• [WORK TASK] Would you filter these records and copy every line that has the word "Switch"?

[[ DATASET, beginning ]]

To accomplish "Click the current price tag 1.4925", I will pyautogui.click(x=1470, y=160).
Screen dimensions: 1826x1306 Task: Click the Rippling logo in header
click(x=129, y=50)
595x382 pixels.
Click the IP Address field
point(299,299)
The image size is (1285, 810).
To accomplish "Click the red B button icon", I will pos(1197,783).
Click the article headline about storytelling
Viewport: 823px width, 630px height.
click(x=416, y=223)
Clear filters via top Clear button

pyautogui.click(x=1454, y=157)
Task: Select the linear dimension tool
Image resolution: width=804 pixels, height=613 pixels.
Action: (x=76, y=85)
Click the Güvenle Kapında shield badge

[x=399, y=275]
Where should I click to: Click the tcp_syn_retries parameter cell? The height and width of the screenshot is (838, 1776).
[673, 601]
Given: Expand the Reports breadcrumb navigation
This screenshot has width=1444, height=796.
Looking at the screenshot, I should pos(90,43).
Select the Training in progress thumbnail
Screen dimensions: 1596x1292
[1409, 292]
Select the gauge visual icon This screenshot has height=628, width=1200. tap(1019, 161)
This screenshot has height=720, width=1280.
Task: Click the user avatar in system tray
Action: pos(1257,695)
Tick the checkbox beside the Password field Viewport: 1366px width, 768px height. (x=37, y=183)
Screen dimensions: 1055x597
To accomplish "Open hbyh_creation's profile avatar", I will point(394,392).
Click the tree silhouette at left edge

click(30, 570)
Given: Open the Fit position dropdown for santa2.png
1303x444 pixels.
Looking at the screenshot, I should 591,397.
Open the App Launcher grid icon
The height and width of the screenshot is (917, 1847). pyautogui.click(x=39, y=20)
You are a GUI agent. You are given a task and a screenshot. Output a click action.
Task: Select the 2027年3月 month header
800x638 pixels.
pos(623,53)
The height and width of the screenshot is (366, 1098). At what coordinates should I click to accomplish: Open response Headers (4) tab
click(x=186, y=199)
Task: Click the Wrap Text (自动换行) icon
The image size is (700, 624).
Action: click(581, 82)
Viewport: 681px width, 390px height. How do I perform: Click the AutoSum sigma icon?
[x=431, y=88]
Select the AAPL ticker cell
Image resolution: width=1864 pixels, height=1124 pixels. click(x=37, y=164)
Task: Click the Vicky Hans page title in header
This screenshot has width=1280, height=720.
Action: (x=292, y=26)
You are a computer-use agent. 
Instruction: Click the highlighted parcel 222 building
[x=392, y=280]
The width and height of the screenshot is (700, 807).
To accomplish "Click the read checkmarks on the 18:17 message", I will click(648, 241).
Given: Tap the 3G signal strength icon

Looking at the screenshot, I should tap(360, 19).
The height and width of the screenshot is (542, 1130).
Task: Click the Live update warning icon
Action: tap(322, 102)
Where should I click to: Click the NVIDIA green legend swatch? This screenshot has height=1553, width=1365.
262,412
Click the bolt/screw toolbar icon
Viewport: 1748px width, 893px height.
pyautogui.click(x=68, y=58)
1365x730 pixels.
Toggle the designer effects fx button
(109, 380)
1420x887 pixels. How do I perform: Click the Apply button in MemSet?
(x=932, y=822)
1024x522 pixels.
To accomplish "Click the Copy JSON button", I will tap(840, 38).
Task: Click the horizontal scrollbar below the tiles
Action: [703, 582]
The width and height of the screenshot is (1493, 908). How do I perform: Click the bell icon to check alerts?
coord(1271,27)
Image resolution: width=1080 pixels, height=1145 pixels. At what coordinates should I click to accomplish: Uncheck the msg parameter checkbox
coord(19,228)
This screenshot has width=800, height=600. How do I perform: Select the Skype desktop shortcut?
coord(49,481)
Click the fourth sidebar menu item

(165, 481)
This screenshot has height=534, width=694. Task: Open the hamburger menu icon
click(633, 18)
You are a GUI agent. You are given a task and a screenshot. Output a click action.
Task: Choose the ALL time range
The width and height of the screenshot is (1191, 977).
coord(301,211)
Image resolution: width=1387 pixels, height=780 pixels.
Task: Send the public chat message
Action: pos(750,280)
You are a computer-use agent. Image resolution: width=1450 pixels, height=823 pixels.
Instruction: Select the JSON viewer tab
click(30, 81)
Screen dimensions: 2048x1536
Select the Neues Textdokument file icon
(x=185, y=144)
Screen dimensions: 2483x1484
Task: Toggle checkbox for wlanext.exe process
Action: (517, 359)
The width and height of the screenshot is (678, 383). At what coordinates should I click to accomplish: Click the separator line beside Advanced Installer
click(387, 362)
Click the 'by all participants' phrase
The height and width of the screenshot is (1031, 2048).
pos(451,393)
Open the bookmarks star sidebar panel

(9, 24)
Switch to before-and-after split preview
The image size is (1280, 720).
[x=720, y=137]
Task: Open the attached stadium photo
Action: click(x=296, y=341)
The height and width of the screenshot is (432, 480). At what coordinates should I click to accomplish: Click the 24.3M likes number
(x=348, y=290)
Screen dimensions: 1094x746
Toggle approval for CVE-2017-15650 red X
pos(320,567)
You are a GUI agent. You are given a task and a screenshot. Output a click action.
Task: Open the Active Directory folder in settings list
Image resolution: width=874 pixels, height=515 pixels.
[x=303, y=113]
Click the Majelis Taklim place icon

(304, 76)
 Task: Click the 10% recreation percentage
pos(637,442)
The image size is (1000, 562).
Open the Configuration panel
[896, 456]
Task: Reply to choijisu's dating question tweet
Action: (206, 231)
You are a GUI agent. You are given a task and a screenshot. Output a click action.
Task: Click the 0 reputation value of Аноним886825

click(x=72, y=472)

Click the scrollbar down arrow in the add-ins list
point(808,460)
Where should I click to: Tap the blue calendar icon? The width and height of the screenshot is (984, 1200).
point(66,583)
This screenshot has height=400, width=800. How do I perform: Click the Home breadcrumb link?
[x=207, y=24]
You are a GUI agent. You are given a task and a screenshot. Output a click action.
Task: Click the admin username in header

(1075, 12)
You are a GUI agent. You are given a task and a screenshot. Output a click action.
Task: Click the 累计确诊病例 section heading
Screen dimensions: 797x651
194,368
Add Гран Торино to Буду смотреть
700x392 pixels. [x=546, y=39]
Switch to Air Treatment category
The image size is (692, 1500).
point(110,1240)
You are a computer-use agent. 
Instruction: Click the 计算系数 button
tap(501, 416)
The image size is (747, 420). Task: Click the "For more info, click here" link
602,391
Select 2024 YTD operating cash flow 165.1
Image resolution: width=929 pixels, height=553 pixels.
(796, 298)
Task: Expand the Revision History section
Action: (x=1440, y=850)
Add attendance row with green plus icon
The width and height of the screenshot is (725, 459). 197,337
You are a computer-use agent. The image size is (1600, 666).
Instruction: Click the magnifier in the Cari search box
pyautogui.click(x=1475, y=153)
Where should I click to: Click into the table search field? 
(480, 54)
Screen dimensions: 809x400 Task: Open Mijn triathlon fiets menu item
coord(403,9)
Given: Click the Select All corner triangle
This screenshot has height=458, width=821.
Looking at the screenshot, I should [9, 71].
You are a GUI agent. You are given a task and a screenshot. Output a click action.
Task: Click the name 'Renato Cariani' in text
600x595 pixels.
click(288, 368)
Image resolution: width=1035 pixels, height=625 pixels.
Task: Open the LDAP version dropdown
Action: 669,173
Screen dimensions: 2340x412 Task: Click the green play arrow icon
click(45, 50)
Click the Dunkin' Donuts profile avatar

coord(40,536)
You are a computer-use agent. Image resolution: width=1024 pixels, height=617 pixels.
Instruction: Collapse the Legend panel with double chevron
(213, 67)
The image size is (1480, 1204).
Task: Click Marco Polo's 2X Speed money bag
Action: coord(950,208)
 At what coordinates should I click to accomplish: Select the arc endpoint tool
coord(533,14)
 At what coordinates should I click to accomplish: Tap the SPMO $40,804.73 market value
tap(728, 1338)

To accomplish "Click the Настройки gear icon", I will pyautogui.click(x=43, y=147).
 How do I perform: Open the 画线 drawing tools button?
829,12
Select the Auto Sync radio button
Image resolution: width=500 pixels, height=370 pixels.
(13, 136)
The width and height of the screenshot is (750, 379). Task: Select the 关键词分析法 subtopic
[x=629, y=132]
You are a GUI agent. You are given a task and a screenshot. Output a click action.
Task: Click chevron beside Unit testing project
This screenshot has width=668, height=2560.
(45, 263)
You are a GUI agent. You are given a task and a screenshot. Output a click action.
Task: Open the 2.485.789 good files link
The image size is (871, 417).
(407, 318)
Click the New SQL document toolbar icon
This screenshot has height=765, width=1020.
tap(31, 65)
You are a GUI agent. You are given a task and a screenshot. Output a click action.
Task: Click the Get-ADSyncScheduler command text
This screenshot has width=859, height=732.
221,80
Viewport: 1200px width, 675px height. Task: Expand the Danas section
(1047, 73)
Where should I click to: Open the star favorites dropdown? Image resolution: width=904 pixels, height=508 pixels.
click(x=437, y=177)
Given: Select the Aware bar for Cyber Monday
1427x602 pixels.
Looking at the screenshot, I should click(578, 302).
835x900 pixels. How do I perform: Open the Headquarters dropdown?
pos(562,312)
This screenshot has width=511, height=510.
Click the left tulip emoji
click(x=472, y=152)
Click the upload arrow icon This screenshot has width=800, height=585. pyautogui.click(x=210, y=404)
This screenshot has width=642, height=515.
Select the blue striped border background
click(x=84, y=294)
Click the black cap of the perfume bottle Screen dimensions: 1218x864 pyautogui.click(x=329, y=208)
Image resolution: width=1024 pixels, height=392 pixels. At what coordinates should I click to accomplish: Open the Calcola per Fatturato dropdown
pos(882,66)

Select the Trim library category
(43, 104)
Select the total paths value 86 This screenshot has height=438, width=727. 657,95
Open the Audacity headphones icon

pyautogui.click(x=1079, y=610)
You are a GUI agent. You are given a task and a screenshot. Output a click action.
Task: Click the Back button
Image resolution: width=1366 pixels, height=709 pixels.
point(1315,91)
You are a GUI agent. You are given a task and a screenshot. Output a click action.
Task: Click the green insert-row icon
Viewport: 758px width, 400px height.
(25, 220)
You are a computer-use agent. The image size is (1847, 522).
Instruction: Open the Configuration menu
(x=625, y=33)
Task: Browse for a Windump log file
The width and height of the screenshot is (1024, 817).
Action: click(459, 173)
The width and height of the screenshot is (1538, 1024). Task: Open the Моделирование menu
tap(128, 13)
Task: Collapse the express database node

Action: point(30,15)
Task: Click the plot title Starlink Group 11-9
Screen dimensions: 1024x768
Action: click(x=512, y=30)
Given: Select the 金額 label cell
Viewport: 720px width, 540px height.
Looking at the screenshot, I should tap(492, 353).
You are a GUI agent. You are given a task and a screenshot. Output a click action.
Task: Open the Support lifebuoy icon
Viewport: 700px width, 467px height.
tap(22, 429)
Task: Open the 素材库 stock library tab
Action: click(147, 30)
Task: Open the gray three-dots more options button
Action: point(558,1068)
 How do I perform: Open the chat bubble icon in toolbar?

[[ DATASET, end ]]

• [RESPONSE BELOW]
Switch to before-and-after split preview
Switch to Air Treatment category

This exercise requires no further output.